I would like to recover the schematics of the existing device in order to modify it little bit.

The device is two channel Reflex charger/discharger from Robbe that utilizes the QuickSaver charging controllers. The problem is that the charging current is fixed to 650mA and the controller plays with duty cycle when you select lower capacity battery.

I would like to modify one channel to operate at much lower current for charging small NiMH packs for DLG.

The charger looks quite simple: there are two QuickSaver chips and LM324N, four big transistors on radiator, four big resistors and lots of normal sized resistors, transistors, etc. No SMD components.

I think the LM324N is used as a two channel current generator and some of the surrounding resistors define the 650mA current.

Any tips how to proceed and how to find out what resistors I must change?

Edit: if I try to measure the tracks with ohmmeter to find out what where some tracks go, is there any danger of damaging the circuit?

Arne

arneansper
May 09, 2006, 09:30 PM
I think I got the analog part of the charger right. This is only one half of the charger.

"Sensor" goes to the input of the charge controller. "Charge" and "Discharge" are TTL level signals that turn on charging and discharging.

Too tired to figure it out now. I suppose R33 or R33 and R34 together determine the charge current.

Arne

PS. The types of the transistors and diodes are wrong. I picked up closest things I found in EAGLE. PNP transistor was TIP32C, FET was IRFZ24 and diodes are quite big and black with silver ring on one end - cannot read the markings

coro
May 10, 2006, 03:02 AM
I suppose R6 is used to measure discharge current, and R7 to measure charge current. R33,34 are just protecting transistor base. R14,R15 and R3 are used to create desired voltages that are compared with voltage drop over R6 and R7 to limit currents.
You can either modify R6 and R7, increase in value reduces curent and it is most simple path. Either You can reduce reference voltage for example by increasing R14 -15k trim could be added in series with R14 to alow up to 1/10 current - however I am not sure that used op amp is rail toi rail or powered by enough negative voltage, to compare voltages so close to ground.
It seems to me that wires are not corretly connected in Your eagle cheme? (missing joints)

Bruce Abbott
May 10, 2006, 06:13 AM
The LM324 senses down to ground, but you may get into trouble with offset voltages if the reference voltage is too low. Changing R6 and R7 is the safest way, eg. 2.0 Ohms each should reduce charge/discharge currents to 1/10 (65mA?).

arneansper
May 10, 2006, 08:50 AM
Thank you very much!

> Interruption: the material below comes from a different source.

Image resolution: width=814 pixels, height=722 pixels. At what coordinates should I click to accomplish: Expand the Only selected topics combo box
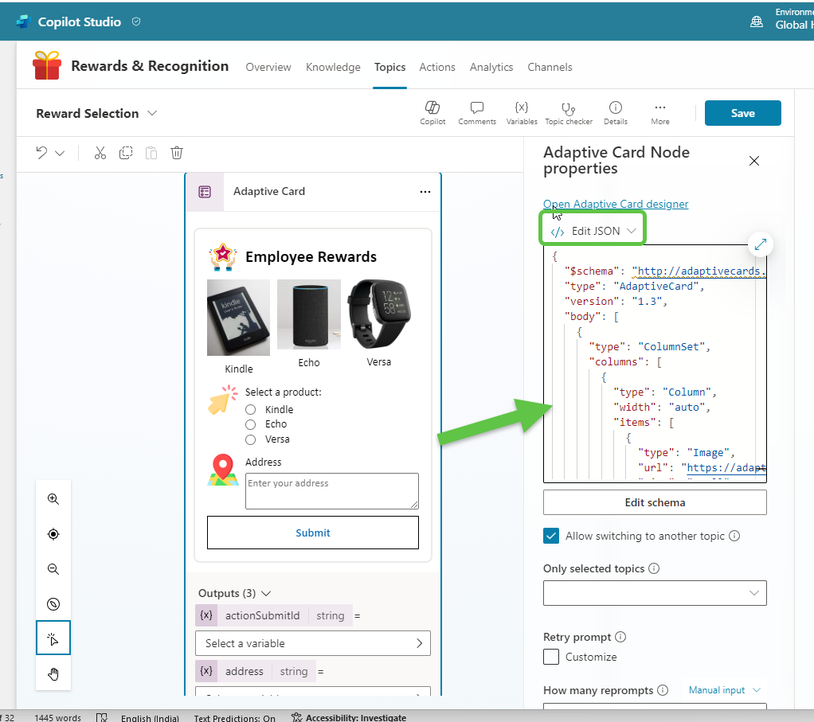654,593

Yes, some joints are missing. Eagle sometimes adds joints automatically, sometimes not. I had laptop without mouse and was too lazy to swim around with trackpoint to add manually all the joints.

R14 and R15 are shared between two channels, so I'm going to increase the R6/R7 to leave the other channel untouched.

Thank you very much for your help.

regards,
Arne

arneansper
May 17, 2006, 04:43 PM
Got the 0.68 ohm resistors today and replaced the R6 an R7. Current dropped ~3 times as expected. Thanks again!